Конечно, в других гвардейских полках давно толковали о страданиях семеновцев, узнали и об их «возмущении». В тот же день, когда оно произошло, Иванов, как всегда занятый службой и щетками, краем уха услышал перед сном толки о случившемся, догадки, что будет дальше. Одни говорили, что полк этот особенно любим царем, его шефом с юности, и что семеновцы не бунтуют, а просят законного разбора несправедливых поступков командира. Да еще, слыхать, все офицеры полка готовы показать за них, а не за Шварца. Другие отзывались, что оно все так, да навряд обойдется без суда над солдатами, а на офицеров, которые за них вступятся, тоже управу сыщут…

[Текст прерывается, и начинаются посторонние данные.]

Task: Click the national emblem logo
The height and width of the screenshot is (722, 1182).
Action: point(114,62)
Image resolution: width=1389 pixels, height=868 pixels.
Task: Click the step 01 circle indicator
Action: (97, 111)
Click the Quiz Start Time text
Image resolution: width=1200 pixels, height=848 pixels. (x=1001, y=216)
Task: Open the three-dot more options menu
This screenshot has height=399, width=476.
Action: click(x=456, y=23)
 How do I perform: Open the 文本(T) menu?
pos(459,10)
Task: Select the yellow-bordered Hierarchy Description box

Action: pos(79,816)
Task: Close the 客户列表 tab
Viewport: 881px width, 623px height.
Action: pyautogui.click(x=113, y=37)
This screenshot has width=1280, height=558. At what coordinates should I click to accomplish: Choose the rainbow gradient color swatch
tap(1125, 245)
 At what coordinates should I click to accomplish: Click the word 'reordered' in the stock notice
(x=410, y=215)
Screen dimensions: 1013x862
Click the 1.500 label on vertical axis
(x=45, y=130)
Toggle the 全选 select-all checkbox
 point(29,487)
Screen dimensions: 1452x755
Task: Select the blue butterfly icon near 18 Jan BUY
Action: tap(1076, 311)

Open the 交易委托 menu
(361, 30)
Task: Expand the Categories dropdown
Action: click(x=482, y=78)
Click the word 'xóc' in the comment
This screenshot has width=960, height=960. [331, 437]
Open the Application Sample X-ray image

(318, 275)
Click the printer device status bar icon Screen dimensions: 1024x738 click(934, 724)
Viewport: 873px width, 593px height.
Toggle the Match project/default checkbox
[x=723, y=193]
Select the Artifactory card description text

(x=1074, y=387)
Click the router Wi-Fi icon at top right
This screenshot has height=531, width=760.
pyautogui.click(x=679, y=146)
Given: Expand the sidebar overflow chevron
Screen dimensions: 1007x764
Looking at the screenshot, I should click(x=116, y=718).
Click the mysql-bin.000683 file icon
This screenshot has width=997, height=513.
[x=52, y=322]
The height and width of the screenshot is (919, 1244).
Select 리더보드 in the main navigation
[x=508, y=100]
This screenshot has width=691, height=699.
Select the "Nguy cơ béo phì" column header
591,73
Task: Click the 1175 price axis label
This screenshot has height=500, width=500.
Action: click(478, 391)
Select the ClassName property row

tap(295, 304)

Так судили и рядили еще день, а утром 18-го вдруг штаб-трубач сыграл на плацу тревогу, и по эскадронам побежали вахмистры, приказывая снаряжаться «при полной боевой» и, оседлав коней, выезжать на плац. Через полчаса полк на рысях пошел по Почтамтской, мимо Зимнего дворца, по Миллионной и на Царицыном лугу сошелся с кавалергардами. И везде видели народ, бежавший в одном с ними направлении, но, только остановясь, услышали, что говорили горожане. Иванов, стоявший на фланге эскадрона, из разговора двух мастеровых понял, что начальство арестовало шефскую роту семеновцев как зачинщиков бунта, и приказало идти в крепость. Они и пошли беспрекословно, как были в шинелях и фуражках, без оружия. Но тут другие роты первого батальона решили, что нельзя их отпускать одних. «Куда голова, туда и ноги», — говорили они. И все пошли следом. Вот тут начальство и приказало поднять кирасир по тревоге, испугалось — что-то будет?! А семеновцы, как овцы, спокойно и тихо прошли по Фонтанке и через Троицкий мост в крепость под арест…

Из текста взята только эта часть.